Footprints of innate immune activity during HIV-1 reservoir cell evolution in early-treated infection
- PMID: 39466203
- PMCID: PMC11519379
- DOI: 10.1084/jem.20241091
Footprints of innate immune activity during HIV-1 reservoir cell evolution in early-treated infection
Abstract
Antiretroviral treatment (ART) initiation during the early stages of HIV-1 infection is associated with a higher probability of maintaining drug-free viral control during subsequent treatment interruptions, for reasons that remain unclear. Using samples from a randomized-controlled human clinical trial evaluating therapeutic HIV-1 vaccines, we here show that early ART commencement is frequently associated with accelerated and efficient selection of genome-intact HIV-1 proviruses in repressive chromatin locations during the first year after treatment initiation.
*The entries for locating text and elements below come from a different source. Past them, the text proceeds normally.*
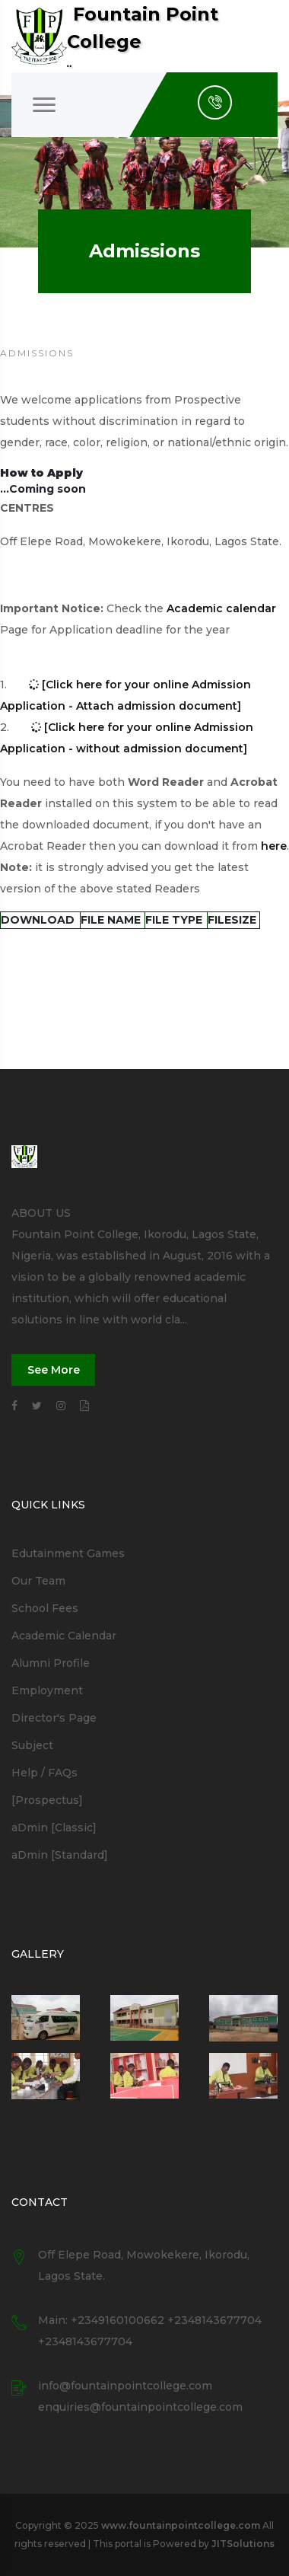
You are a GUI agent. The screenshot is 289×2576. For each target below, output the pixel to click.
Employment (47, 1690)
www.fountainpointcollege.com (180, 2525)
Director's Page (54, 1718)
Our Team (38, 1581)
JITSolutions (243, 2543)
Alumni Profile (50, 1663)
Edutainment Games (68, 1553)
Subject (32, 1745)
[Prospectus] (47, 1800)
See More (53, 1370)
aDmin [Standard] (59, 1855)
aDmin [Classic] (54, 1827)
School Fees (44, 1608)
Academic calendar (221, 608)
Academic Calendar (63, 1635)
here (274, 846)
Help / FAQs (44, 1773)
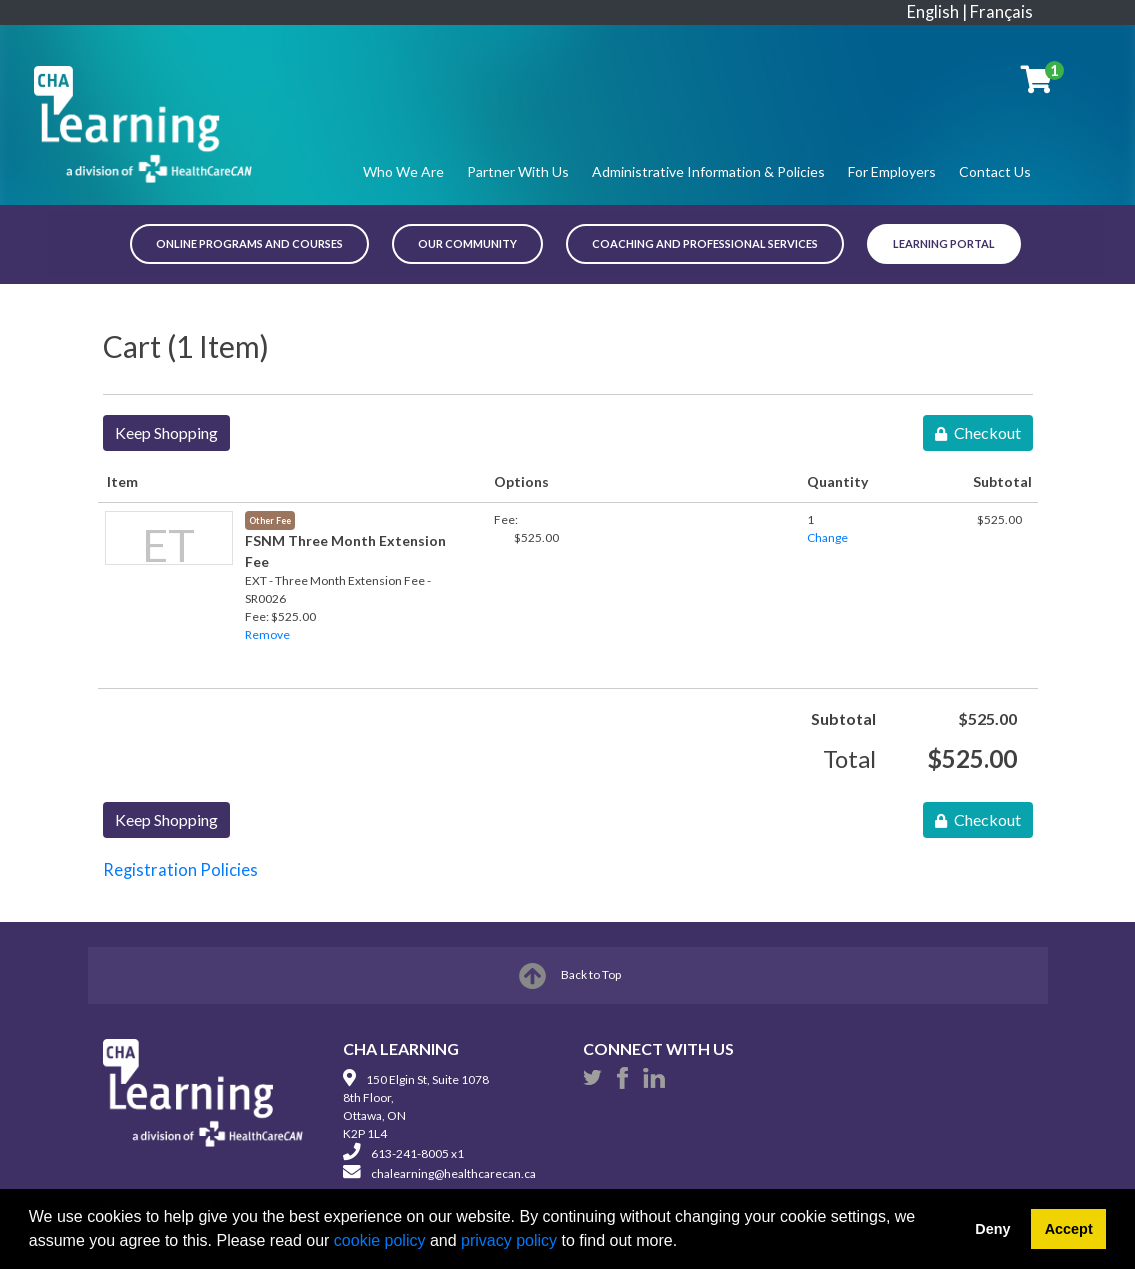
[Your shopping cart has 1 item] (1038, 84)
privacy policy (509, 1240)
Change (827, 537)
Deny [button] (992, 1229)
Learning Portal (944, 243)
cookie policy (380, 1240)
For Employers (892, 171)
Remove (267, 634)
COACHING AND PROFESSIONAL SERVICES (705, 243)
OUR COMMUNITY (467, 243)
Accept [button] (1069, 1229)
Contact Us (995, 171)
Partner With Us (518, 171)
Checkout (978, 432)
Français (1001, 12)
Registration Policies (180, 870)
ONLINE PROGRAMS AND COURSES (249, 243)
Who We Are (403, 171)
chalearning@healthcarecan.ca (453, 1173)
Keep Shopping (166, 432)
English (933, 12)
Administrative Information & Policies (708, 171)
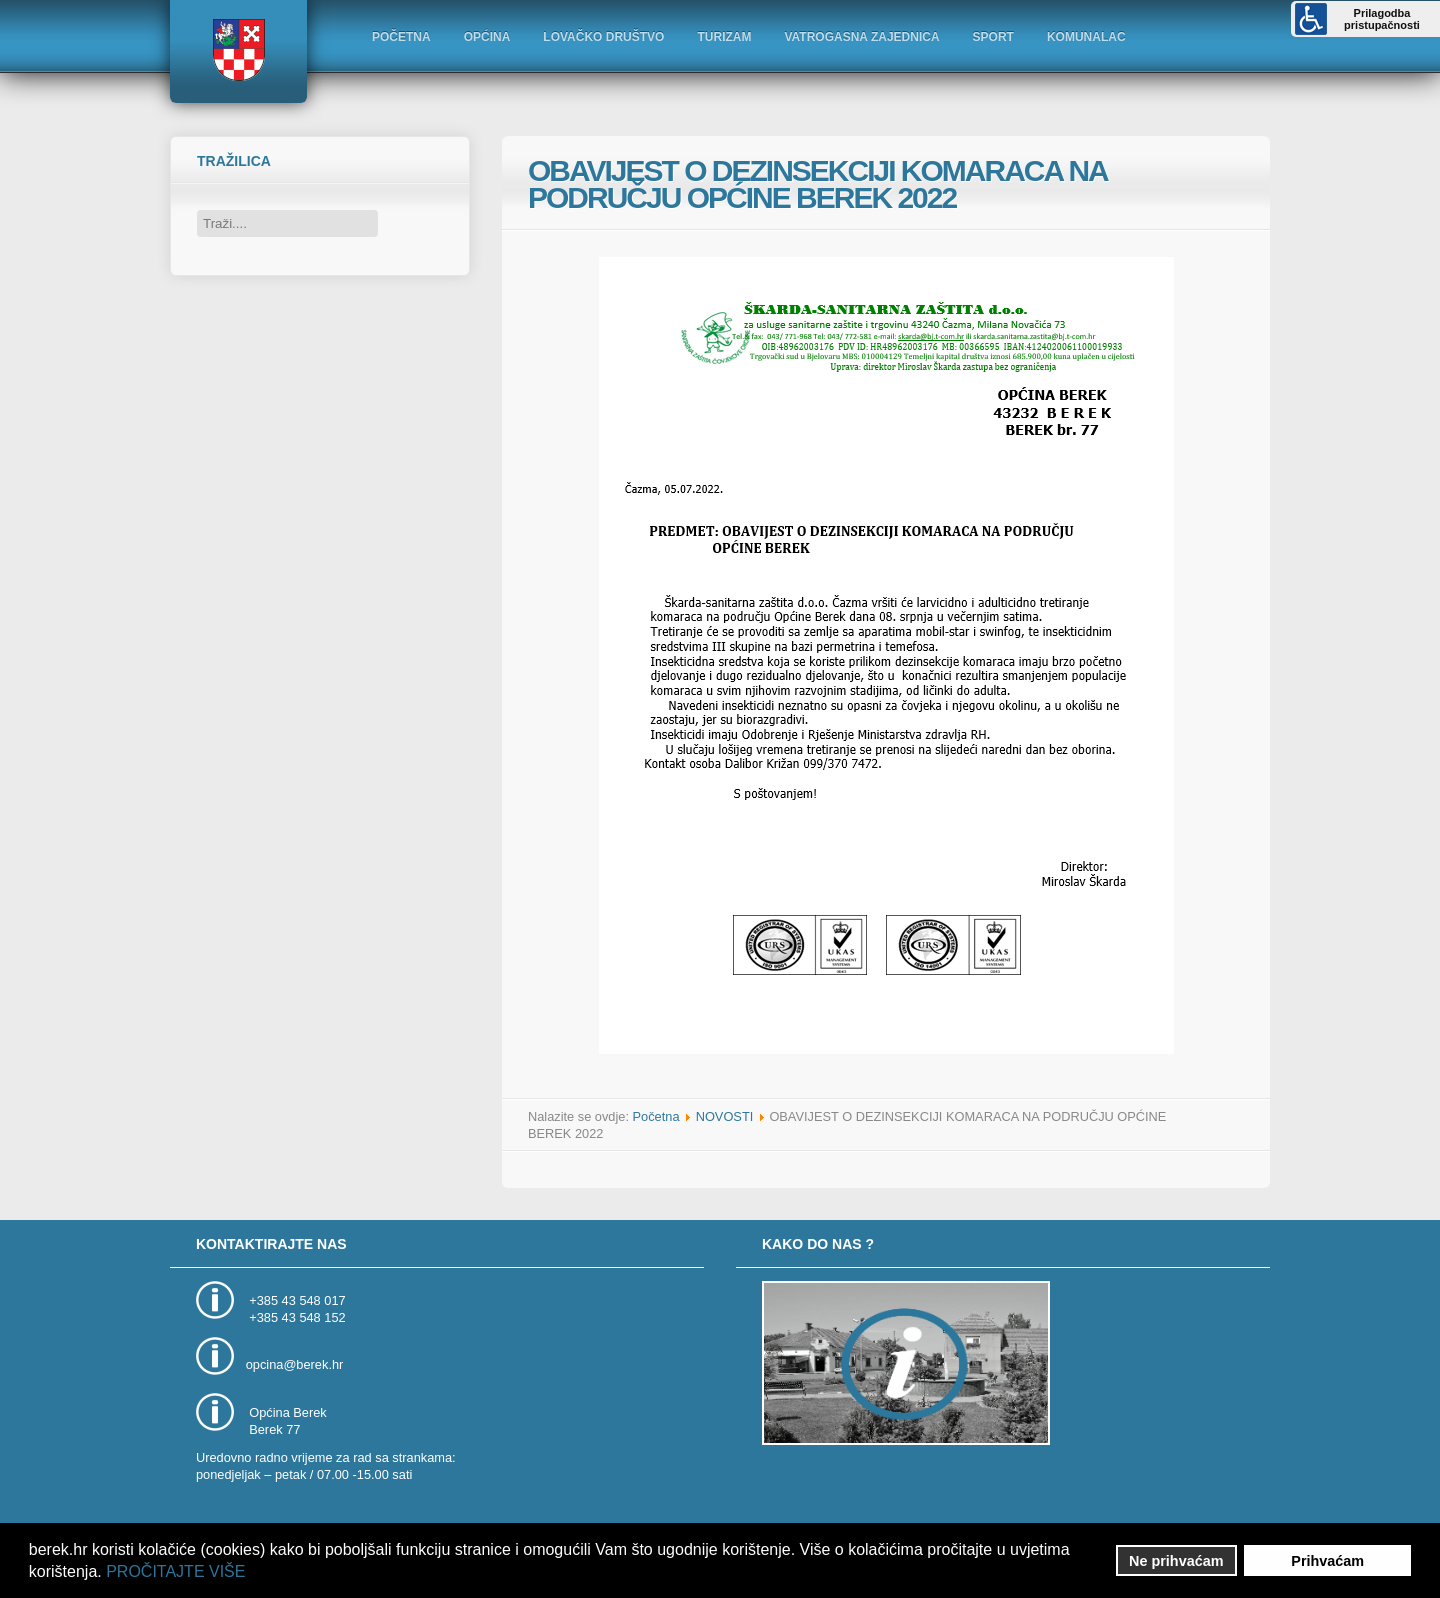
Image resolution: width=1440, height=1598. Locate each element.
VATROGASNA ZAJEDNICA (861, 37)
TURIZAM (724, 37)
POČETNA (401, 37)
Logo (238, 50)
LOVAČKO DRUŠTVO (603, 37)
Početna (656, 1116)
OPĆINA (487, 37)
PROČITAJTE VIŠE (175, 1571)
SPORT (993, 37)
This selection process was unaffected by vaccine-induced HIV-1-specific T cell responses. Single-cell proteogenomic profiling demonstrated that cells harboring intact HIV-1 displayed a discrete phenotypic signature of immune selection by innate immune responses, characterized by a slight but significant upregulation of HLA-C, HLA-G, the IL-10 receptor, and other markers involved in innate immune regulation. Together, these results suggest an accelerated immune selection of viral reservoir cells during early-treated HIV-1 infection that seems at least partially driven by innate immune responses.
© 2024 Sun et al.
Conflict of interest statement
Disclosures: The authors declare no competing interests exist.